2009 will be remembered as a watershed year for the Uyghur people of East Turkestan (a region known as Xinjiang Uyghur Autonomous Region by the Chinese government). The event that defined not only the year, but also the foreseeable future for millions of Uyghurs was the serious unrest in the regional capital of Urumchi. The events beginning on July 5 and their repercussions underscored both the egregious human rights abuses that are endemic in East Turkestan, and the pressing need for meaningful and participatory solutions to the grievances of the Uyghur people. Notable incidents before the Urumchi unrest in 2009 merely illustrated the broad range of Uyghur human rights concerns, such as the demolition of Kashgar Old City, which were contributing factors to mounting tension that contextualize a serious outbreak of social disorder.
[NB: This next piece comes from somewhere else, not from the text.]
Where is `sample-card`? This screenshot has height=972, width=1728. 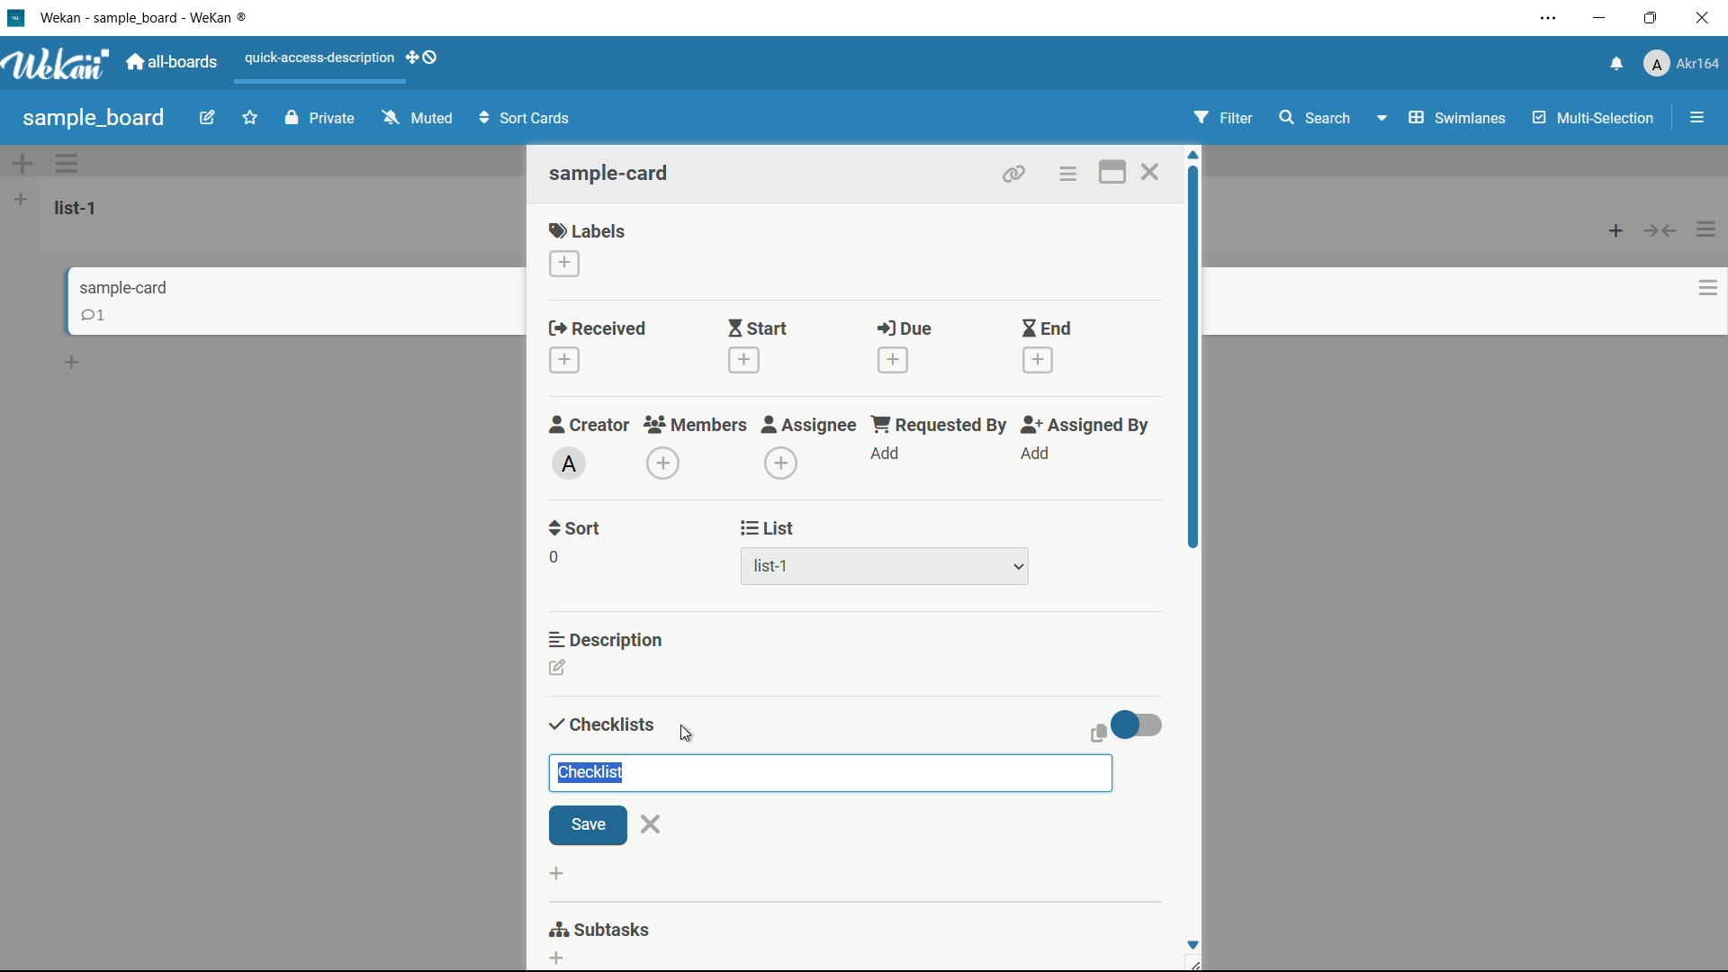
sample-card is located at coordinates (611, 173).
2009 began with an alarming January 4 report published in the Procuratorial Daily that arrests on state security charges in East Turkestan numbered 1,300 in 2008. Arrests on these charges in the entire People’s Republic of China (PRC) in 2007 only amounted to 742. The spike in arrests represented a concerted effort by Chinese officials, during the year of the Beijing Olympics, to crack down on the “three evil forces of terrorism, separatism and religious extremism,” an effort that was characterized by Xinjiang Party Secretary, Wang Lequan, as a “life or death struggle.”